Workplace alcohol screening, brief intervention, and referral to treatment (SBIRT): A survey of employer and vendor practices

Document Type

Journal Article

Publication Date



Journal of Workplace Behavioral Health


Volume 24, Issue 3


Alcohol; Workforce Issues


Alcohol abuse and dependence is recognized as one of the leading causes of morbidity and mortality in the United States. Alcohol is the most widely used substance among working adults, and almost 80% of risky drinkers are employed. Health care costs associated with alcohol problems exceed major chronic diseases. Employers bear economic and other burdens from untreated alcohol problems: productivity losses, increased absenteeism, tardiness, and poor work quality. There is overwhelming scientific evidence of the effectiveness of alcohol screening, brief intervention, and referral to treatment (SBIRT) for detecting and treating people with alcohol problems in medical settings (e.g., emergency), a setting that presents numerous teachable moments.

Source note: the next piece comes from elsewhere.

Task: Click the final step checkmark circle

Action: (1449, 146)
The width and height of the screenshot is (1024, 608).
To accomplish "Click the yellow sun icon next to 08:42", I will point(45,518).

The effectiveness in nonmedical work-related settings (e.g., employee assistance, work-life) is unclear. A review of the literature suggests there has been little attention paid to adaptation of alcohol SBIRT for the workplace, a setting where millions of working adults spend most of their day. This research aims to identify and describe employer and vendor SBIRT practices and promising approaches feasible for adaptation and dissemination in a variety of work-related settings.